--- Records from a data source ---

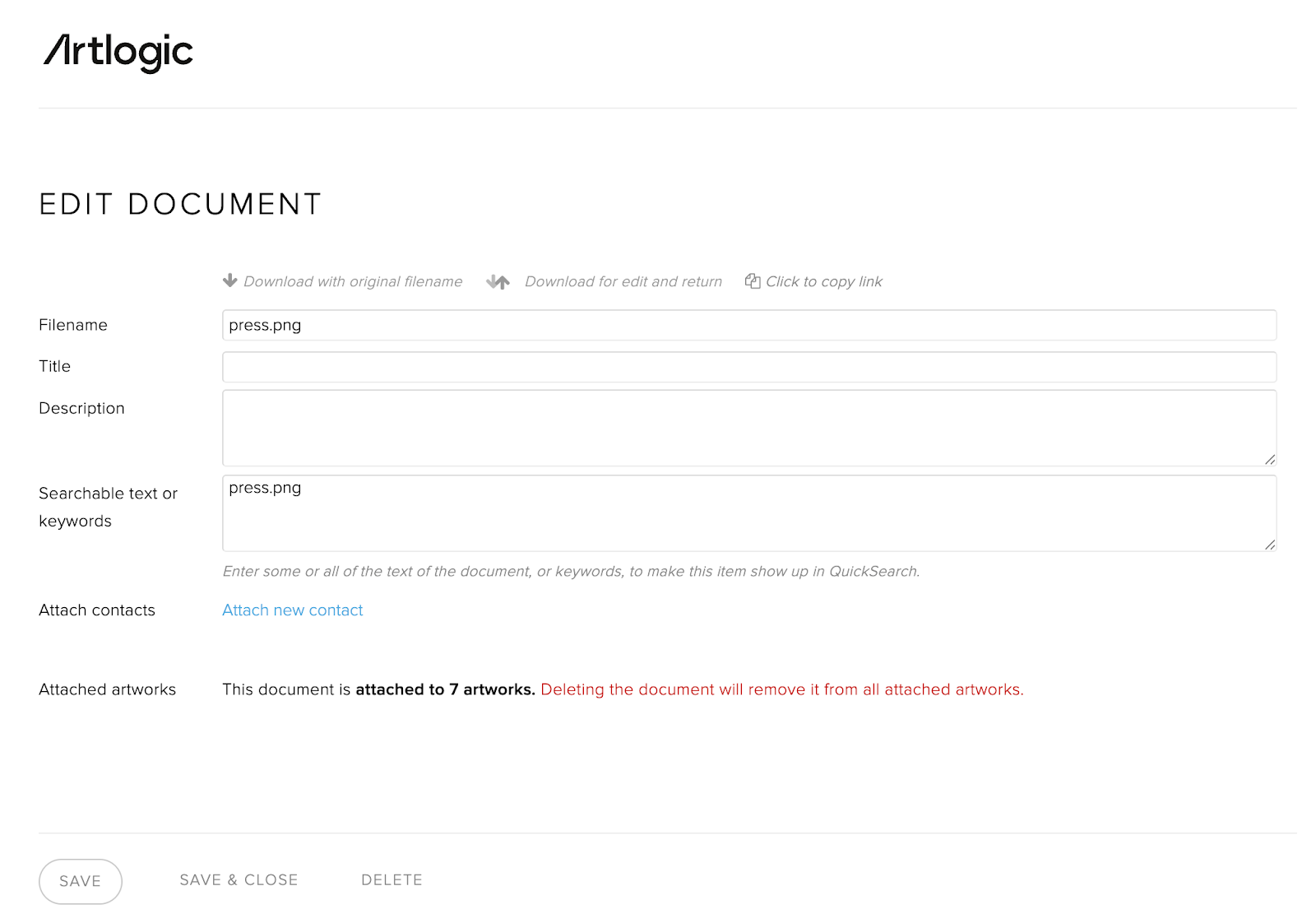Open the Attach new contact link

(x=292, y=610)
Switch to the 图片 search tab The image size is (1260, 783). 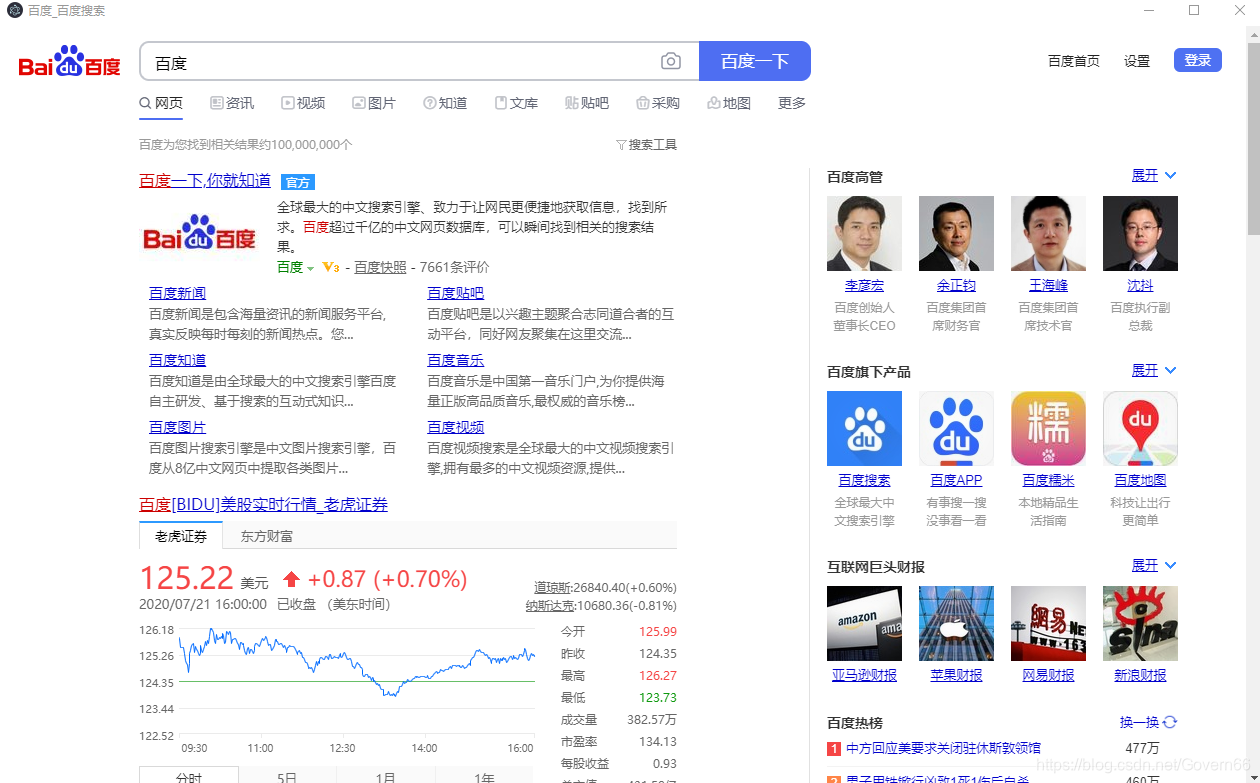(375, 102)
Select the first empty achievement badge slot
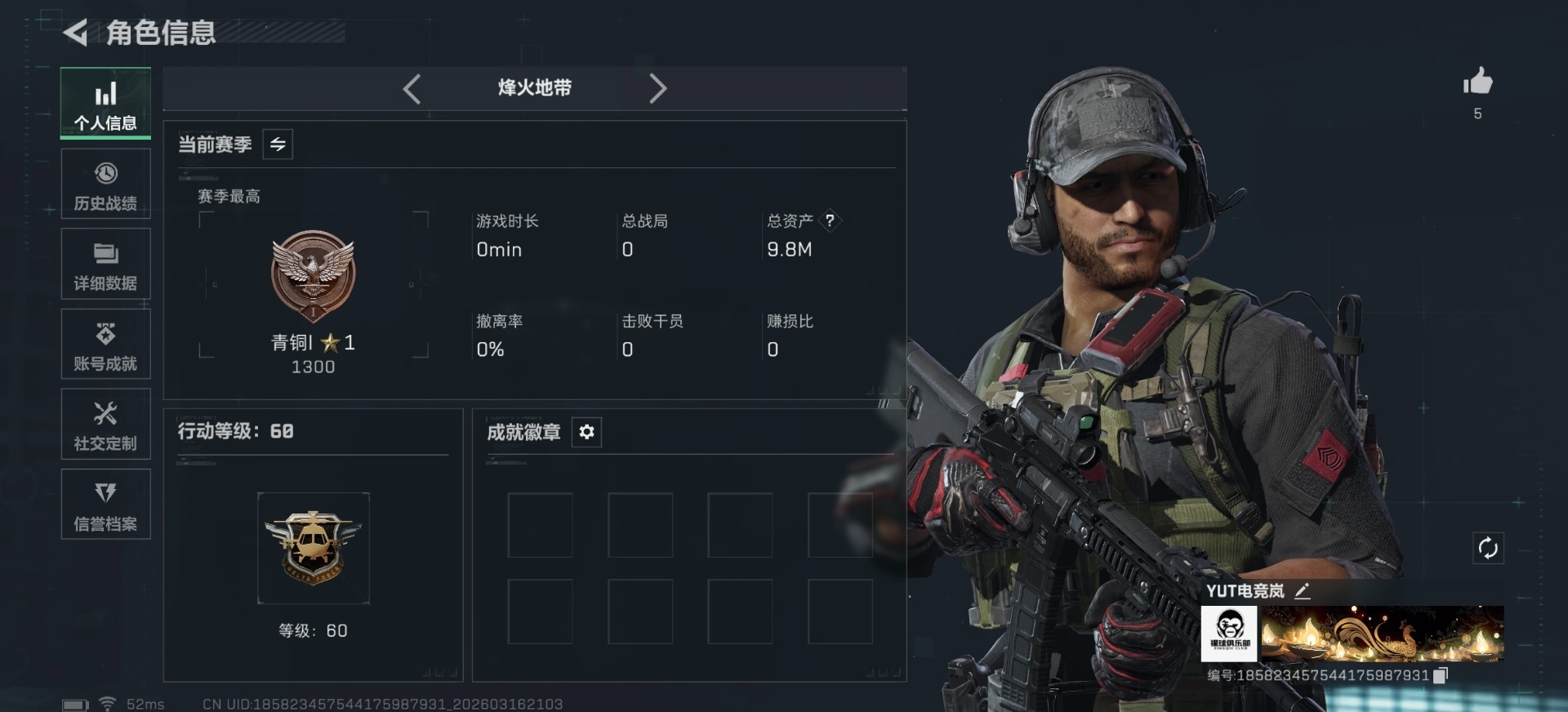1568x712 pixels. point(540,525)
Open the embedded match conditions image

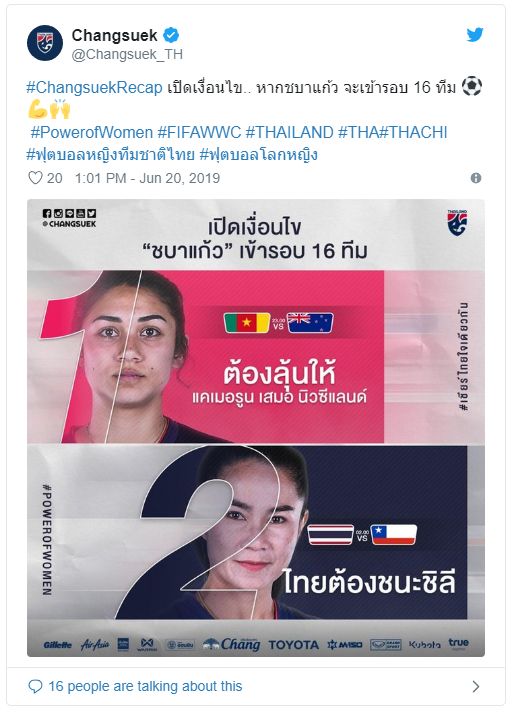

--- ASSIGNMENT ---
Please return, without any change, the lines from the line containing "Select the first empty achievement badge slot" through the last line of the entries, dropping the pictures.

--- YOUR SOLUTION ---
Select the first empty achievement badge slot
1568x712 pixels. point(540,525)
Open the embedded match conditions image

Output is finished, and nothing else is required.